= Jim Cotter (priest) =

Anglican priest and poet

James England Cotter (23 August 1942 - 16 April 2014) was an English Anglican priest known for his religious poetry and his advocacy for gay and lesbian Christians.

==Life and ministry==

Cotter was born in Stockport in 1942 and was educated at Stockport Grammar School before studying at Gonville and Caius College, Cambridge, where he was Chaplain between 1974 and 1977, later being ordained priest in the Diocese of Manchester.

In 1976 he was a founding member and the first general secretary of the Lesbian and Gay Christian Movement, or LGCM, later renamed OneBodyOneFaith. In this capacity, he appeared on the TV programme The Lord's My Shepherd and He Knows I'm Gay, speaking openly about his own sexuality and how it related to his spirituality and mental health.

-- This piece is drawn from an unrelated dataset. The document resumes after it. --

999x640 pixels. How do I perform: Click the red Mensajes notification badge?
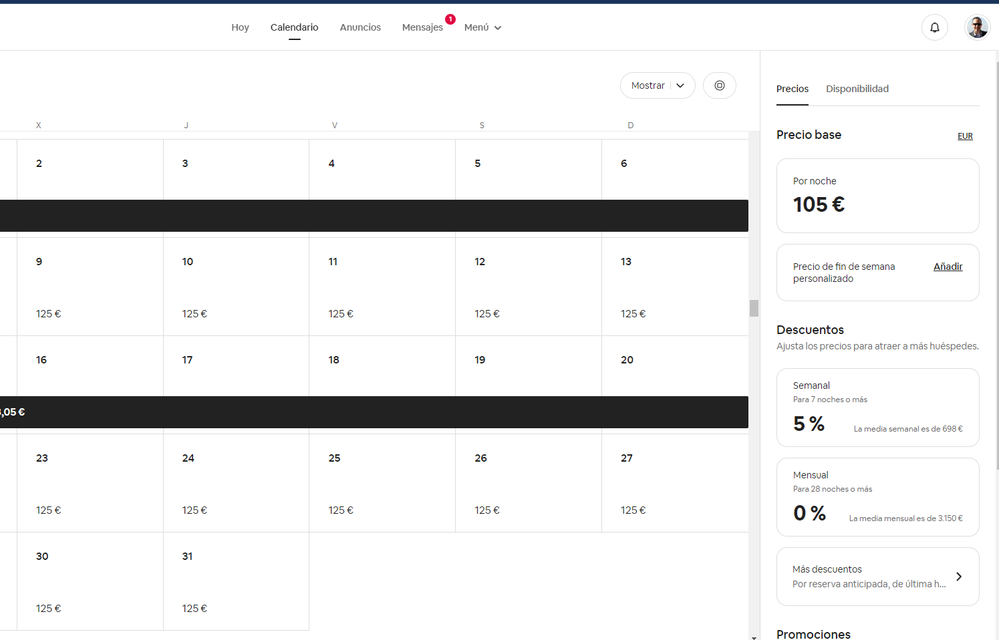450,19
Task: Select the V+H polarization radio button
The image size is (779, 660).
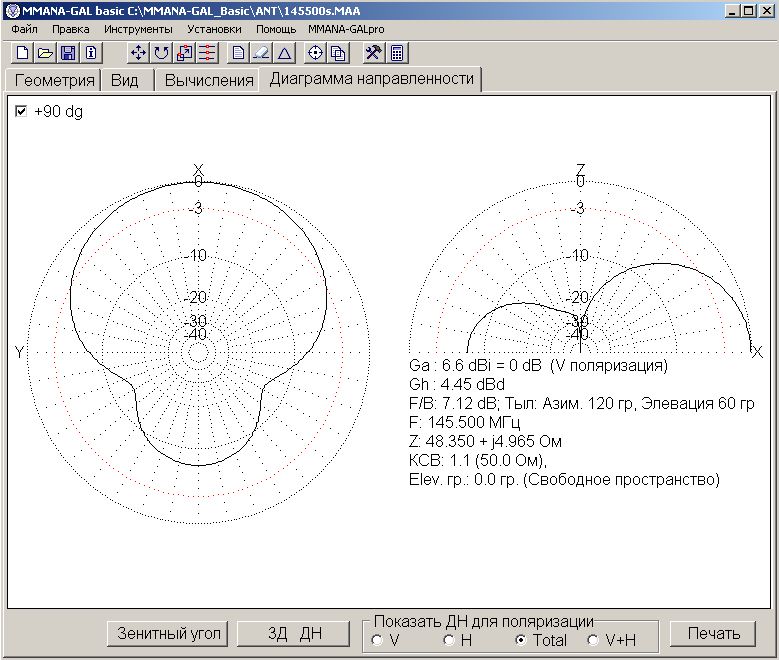Action: coord(593,640)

Reflecting later, he said: "I think human beings, including myself, hurt and were hurt more than they would like to admit, but at the same time stumbling towards something, we weren’t quite sure what we were stumbling towards. I don’t think anybody would have even dreamt of thinking of a phrase like Gay Marriage at that time."

Later, during his ministry in the Church in Wales, he received a reprimand from then-Archbishop of Wales the Rt Revd Barry Morgan for conducting a same-sex blessing. He took the opportunity to publish The Service of My Love, a pastoral and liturgical handbook for such occasions.

Formerly at Llandecwyn, Cotter's final post was as vicar of St Hywyn's Church, Aberdaron, where his predecessor had been the Welsh poet R. S. Thomas, whom Cotter cited as an inspiration for his own work.

He was being cared for by friends when he died from leukaemia on 16 April 2014 at his home in Llandudno.

==Legacy==

In his lifetime he published about 30 books and pamphlets, many through his own publishing company, Cairns, and many of his personal notes and diaries are now housed in the Jim Cotter Collection at Gladstone's Library in Hawarden, Wales. Several of his prayers and poems are included as alternative canticles in the prayer book of the Society of St Francis in Europe.

The Jim Cotter Trust has funded CRC Online, a virtual resource for the St Mark's Centre for Radical Christianity, among other projects.

The collection Untamed Gospel: Protests, poems and prose for the Christian year by Martyn Percy, published in 2017, includes short paraphrased readings for each day of the week by Cotter. Reviewing the book, Christopher Irvine wrote: "Cotter had a gentle, arresting style, and a sure poetic turn of phrase which makes even the most familiar scripture come alive in unexpected ways. In one sense, the whole collection here is a tribute to Cotter’s memory."

Lesley McLean's dissertation analyses the language of the Book of Common Prayer, and its modern revisioning in the works of Cotter and also Janet Morley.